● **Problem to solve**:
The expected output is exactly the lines below, starting at the line with "Given: Click the 设备登录密码 input field" and ending at the line with "This screenshot has height=1036, width=1155.", both included; no other line belongs in it.

● **Extracted records**:
——————
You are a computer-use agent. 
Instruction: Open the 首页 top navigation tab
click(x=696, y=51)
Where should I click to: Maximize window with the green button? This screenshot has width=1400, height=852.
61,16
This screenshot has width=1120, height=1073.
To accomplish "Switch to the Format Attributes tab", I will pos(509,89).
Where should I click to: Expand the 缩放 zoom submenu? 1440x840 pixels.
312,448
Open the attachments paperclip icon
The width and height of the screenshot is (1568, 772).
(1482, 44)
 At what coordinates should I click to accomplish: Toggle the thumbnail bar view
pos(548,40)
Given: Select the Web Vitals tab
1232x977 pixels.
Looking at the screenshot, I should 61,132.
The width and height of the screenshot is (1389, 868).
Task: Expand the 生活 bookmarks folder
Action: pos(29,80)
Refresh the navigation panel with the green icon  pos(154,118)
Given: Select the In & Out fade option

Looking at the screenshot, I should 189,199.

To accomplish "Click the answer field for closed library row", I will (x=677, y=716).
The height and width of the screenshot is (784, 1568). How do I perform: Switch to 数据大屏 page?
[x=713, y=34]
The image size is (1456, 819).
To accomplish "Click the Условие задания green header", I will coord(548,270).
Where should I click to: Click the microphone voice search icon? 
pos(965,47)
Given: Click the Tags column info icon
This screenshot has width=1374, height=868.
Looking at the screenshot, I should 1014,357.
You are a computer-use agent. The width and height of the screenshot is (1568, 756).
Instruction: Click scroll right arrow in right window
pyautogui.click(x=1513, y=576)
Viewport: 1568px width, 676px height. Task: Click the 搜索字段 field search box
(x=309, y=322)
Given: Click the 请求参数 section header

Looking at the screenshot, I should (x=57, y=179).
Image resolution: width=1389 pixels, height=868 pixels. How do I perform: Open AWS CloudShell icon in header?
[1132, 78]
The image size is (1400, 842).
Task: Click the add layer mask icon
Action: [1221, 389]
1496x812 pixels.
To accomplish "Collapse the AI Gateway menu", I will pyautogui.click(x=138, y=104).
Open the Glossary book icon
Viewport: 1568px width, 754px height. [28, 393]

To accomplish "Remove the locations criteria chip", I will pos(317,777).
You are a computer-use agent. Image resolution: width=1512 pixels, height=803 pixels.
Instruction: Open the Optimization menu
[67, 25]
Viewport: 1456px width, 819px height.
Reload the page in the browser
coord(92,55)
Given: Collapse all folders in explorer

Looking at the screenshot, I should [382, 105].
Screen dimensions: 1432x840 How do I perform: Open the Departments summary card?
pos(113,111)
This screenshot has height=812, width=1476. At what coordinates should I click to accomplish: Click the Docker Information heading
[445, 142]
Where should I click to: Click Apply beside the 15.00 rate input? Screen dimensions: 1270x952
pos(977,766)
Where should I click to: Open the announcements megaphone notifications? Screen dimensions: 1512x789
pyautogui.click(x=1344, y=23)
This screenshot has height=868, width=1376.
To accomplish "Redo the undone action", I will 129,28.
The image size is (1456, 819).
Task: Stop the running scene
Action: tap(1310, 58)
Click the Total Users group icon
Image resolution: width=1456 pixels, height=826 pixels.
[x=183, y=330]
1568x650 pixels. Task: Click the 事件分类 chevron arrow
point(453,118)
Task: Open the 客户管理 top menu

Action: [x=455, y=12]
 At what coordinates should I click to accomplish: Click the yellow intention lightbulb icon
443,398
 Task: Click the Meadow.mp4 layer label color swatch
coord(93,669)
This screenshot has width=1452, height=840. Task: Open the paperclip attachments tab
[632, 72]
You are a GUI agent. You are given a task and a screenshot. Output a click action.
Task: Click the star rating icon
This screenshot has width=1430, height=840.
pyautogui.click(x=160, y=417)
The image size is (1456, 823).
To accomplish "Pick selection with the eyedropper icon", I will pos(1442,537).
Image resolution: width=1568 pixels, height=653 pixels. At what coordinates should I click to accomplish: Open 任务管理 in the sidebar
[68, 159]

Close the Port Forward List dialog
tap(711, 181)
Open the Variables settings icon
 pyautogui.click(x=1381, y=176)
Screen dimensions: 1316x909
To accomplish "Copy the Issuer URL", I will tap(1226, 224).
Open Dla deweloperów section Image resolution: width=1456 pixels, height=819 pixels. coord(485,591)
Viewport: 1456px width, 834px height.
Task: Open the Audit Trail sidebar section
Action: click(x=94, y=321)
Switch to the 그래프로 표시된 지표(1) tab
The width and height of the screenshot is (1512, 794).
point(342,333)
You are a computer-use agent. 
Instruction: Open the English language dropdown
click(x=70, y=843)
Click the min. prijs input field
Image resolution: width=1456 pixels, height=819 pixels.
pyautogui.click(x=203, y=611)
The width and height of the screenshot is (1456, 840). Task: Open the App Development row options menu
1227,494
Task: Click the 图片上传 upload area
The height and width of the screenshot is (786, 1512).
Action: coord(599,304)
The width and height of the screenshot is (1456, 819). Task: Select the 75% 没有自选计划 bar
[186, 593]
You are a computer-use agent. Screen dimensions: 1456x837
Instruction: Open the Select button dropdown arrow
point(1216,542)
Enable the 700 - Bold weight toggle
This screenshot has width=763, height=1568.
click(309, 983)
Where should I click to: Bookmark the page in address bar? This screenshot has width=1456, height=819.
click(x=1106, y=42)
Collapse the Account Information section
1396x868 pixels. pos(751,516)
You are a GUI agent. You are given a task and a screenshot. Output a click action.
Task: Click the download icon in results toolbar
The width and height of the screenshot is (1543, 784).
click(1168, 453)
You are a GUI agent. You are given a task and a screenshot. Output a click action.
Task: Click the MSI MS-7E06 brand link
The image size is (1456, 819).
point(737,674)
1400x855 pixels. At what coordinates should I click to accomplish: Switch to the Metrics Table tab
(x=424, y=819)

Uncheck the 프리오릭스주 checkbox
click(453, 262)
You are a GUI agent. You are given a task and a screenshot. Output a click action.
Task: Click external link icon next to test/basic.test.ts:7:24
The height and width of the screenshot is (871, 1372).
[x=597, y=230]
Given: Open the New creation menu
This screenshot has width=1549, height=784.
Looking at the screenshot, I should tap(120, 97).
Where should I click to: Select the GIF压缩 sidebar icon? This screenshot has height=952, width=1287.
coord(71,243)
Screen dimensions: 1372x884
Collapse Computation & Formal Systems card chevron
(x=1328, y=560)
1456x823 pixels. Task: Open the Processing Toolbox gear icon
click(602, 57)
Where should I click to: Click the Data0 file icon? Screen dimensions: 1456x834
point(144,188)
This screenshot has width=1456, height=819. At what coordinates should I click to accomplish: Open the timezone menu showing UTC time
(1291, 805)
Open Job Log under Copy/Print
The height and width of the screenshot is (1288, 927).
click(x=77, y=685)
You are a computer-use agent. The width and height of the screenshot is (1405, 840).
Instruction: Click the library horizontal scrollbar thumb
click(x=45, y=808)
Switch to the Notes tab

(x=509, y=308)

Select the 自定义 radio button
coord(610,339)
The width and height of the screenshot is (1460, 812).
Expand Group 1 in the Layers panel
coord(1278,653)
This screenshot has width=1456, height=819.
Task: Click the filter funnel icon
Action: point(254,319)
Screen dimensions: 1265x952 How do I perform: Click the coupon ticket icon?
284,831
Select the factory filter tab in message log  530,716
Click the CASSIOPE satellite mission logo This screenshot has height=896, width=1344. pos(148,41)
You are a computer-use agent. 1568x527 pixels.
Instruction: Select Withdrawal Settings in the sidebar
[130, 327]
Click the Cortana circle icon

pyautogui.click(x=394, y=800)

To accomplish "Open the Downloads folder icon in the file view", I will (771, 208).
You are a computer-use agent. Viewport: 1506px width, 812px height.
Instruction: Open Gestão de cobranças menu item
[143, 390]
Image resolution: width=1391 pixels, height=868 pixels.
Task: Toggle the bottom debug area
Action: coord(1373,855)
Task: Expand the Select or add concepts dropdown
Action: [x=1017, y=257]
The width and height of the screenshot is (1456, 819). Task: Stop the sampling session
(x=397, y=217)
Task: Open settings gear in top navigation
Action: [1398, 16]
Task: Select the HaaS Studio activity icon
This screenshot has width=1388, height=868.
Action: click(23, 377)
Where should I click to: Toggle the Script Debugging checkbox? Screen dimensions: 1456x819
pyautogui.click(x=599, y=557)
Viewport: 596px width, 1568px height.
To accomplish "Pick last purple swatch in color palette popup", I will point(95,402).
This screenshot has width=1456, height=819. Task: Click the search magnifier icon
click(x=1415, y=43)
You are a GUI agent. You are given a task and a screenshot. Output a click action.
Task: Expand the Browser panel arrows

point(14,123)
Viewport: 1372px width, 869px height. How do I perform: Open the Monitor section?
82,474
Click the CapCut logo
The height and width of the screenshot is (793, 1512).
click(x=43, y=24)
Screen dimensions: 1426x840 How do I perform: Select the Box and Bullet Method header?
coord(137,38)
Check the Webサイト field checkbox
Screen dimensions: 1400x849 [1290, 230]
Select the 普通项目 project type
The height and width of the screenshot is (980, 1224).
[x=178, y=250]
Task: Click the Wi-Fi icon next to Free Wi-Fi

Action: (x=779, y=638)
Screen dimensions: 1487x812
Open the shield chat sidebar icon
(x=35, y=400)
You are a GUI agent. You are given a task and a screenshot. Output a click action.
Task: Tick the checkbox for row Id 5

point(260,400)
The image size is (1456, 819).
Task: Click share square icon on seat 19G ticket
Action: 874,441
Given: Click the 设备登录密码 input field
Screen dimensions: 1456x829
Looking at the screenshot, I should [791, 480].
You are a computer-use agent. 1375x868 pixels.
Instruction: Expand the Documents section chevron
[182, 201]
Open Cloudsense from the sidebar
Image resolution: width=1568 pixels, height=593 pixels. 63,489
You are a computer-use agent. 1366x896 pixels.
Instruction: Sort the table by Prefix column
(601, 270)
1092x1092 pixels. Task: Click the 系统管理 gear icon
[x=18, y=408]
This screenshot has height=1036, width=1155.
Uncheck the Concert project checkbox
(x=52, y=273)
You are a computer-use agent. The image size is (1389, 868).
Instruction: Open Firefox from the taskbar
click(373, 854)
——————
● **Response area**:
Given: Click the 设备登录密码 input field
Screen dimensions: 1456x829
Looking at the screenshot, I should [791, 480].
You are a computer-use agent. 1375x868 pixels.
Instruction: Expand the Documents section chevron
[182, 201]
Open Cloudsense from the sidebar
Image resolution: width=1568 pixels, height=593 pixels. 63,489
You are a computer-use agent. 1366x896 pixels.
Instruction: Sort the table by Prefix column
(601, 270)
1092x1092 pixels. Task: Click the 系统管理 gear icon
[x=18, y=408]
This screenshot has height=1036, width=1155.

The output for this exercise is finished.